┌─ RECORDED INFORMATION
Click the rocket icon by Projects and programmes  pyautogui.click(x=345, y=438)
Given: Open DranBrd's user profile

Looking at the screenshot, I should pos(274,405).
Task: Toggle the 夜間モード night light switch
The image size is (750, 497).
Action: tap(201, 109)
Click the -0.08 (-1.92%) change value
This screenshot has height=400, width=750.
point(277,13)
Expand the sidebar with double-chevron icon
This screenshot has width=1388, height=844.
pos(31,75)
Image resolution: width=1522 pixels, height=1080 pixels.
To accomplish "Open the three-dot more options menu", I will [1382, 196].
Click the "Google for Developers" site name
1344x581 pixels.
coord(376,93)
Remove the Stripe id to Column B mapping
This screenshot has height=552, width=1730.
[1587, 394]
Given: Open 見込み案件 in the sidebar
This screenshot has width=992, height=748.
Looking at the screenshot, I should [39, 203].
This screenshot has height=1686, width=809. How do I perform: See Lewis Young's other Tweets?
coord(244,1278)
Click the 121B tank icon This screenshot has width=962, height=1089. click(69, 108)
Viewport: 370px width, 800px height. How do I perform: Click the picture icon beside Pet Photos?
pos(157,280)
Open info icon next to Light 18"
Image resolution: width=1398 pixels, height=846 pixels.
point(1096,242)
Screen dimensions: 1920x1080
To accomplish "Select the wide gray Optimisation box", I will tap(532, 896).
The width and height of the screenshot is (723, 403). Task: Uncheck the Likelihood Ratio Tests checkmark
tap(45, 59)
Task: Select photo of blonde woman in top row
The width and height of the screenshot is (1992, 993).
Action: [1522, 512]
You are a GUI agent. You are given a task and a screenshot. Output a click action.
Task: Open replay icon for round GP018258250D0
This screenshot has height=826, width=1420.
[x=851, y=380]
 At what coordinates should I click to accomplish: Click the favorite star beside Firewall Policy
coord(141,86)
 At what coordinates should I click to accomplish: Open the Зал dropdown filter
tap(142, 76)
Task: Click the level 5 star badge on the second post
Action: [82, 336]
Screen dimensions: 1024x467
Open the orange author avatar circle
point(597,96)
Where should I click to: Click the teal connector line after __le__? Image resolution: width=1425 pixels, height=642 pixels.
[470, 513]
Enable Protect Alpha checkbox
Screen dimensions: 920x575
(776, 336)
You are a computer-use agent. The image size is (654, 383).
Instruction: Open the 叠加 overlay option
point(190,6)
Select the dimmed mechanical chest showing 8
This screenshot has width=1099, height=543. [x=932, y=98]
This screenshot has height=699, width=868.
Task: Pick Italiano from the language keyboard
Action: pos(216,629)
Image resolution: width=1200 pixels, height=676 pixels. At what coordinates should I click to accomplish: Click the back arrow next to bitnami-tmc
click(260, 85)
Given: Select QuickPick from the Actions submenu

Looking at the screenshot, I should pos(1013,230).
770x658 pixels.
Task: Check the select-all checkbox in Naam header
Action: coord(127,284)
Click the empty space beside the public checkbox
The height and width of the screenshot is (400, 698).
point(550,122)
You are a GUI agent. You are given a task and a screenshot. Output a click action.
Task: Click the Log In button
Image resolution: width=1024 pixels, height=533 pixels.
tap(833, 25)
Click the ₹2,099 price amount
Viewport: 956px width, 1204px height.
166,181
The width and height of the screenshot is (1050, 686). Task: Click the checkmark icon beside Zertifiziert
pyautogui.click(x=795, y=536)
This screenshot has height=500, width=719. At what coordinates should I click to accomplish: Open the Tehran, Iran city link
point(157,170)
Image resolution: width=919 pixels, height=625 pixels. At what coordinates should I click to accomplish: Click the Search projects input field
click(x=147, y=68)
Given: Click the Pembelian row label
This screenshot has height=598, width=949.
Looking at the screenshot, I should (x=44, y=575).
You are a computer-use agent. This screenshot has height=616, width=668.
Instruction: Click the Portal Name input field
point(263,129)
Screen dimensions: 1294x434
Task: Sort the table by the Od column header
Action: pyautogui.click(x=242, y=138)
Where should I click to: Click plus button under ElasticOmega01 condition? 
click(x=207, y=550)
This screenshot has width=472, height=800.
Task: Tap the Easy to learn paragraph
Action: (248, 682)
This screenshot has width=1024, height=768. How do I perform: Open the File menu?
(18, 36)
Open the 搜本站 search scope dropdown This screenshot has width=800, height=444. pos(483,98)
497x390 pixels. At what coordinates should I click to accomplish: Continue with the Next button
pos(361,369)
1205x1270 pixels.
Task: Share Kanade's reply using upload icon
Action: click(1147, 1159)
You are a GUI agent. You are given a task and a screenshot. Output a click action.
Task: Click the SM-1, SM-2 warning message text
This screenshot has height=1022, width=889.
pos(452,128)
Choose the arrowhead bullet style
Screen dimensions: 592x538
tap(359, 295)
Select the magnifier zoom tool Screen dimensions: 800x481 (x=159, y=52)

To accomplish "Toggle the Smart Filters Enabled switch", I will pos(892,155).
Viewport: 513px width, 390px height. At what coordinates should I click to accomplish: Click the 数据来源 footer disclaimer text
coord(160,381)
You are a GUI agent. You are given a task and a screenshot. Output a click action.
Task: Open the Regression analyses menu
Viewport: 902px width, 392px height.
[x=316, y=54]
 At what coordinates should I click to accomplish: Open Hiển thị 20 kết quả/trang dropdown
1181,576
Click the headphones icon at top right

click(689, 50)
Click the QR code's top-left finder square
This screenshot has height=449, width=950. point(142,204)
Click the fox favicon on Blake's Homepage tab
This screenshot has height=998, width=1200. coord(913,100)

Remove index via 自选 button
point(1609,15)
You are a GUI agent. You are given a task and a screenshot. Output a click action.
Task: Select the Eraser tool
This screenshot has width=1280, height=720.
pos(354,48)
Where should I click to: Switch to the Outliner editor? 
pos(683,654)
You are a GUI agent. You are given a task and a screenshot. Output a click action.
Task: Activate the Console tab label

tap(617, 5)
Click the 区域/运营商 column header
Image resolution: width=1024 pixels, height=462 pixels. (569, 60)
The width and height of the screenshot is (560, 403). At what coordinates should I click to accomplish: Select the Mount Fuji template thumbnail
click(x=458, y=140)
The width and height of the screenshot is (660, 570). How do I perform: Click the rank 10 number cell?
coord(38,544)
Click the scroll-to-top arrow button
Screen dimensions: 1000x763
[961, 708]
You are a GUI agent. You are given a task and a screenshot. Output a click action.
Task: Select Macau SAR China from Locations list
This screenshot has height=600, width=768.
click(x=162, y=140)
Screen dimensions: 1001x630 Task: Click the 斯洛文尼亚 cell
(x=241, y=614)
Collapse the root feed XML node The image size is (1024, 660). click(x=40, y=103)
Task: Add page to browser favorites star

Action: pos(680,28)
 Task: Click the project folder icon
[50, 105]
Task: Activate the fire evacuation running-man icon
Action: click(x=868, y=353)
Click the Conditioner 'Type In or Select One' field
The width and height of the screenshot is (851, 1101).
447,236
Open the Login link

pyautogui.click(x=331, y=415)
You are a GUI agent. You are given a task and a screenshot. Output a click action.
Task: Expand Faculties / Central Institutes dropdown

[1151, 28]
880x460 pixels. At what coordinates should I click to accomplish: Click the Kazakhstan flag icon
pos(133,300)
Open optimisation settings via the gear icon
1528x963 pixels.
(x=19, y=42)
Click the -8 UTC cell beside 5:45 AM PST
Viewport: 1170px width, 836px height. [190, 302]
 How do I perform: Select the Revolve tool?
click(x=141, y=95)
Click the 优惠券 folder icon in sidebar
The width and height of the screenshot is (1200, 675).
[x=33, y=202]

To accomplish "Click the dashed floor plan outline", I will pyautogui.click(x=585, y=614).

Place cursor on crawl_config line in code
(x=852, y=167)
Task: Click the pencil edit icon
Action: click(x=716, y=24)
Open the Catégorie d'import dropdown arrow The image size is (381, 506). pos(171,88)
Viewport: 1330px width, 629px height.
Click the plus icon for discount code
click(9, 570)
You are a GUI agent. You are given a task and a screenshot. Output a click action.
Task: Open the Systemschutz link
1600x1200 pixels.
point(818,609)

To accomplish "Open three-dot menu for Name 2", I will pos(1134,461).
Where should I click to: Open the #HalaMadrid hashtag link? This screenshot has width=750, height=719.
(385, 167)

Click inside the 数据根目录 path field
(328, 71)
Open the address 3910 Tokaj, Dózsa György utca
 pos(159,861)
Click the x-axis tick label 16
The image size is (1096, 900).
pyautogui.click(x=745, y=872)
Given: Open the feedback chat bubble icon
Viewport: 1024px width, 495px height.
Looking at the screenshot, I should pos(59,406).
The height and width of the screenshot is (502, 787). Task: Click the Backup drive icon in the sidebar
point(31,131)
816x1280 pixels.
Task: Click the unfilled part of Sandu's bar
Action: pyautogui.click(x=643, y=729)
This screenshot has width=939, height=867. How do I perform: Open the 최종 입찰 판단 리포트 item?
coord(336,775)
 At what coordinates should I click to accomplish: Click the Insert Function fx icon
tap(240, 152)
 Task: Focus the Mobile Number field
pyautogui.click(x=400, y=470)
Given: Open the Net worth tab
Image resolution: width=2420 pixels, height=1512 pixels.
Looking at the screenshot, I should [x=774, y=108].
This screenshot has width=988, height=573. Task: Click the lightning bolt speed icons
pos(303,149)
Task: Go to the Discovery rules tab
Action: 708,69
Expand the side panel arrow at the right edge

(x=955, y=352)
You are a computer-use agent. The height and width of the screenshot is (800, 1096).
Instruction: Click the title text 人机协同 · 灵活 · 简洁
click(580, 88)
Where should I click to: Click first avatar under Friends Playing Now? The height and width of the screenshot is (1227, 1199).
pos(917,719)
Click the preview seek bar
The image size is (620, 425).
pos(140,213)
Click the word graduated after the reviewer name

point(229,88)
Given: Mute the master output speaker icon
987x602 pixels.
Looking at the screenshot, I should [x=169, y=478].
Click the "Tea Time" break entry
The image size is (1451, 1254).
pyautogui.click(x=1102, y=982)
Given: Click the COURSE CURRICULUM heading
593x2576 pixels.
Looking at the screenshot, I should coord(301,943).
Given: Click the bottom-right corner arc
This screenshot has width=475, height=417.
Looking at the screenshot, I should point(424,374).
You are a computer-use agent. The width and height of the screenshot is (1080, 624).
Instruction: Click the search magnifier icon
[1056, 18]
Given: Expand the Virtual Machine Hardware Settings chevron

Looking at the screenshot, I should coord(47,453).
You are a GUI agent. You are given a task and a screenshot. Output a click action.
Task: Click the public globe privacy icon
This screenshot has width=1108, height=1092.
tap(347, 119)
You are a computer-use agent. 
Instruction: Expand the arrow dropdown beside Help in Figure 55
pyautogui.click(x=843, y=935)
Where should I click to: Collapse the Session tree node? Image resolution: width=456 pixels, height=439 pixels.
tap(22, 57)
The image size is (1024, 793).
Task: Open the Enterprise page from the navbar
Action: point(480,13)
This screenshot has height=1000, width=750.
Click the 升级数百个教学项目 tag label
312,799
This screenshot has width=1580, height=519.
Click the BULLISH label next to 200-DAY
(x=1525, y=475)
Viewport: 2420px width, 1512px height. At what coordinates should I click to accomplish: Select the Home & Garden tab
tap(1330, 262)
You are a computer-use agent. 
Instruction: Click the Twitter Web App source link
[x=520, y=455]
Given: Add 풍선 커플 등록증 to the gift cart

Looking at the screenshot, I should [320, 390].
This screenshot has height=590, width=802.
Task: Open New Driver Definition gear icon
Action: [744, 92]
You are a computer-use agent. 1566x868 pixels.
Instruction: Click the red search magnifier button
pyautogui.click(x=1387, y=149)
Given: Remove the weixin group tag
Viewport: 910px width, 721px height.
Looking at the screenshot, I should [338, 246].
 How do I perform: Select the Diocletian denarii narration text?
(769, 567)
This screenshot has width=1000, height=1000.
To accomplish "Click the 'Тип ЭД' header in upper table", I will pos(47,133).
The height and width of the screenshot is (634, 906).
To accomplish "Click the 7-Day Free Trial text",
└─
:: WHAT TO DO ::
Copy out every line of the records that the string "Toggle" appears in.

:: ANSWER TO THIS EXERCISE ::
Task: Toggle the 夜間モード night light switch
To accomplish "Toggle the Smart Filters Enabled switch", I will pos(892,155).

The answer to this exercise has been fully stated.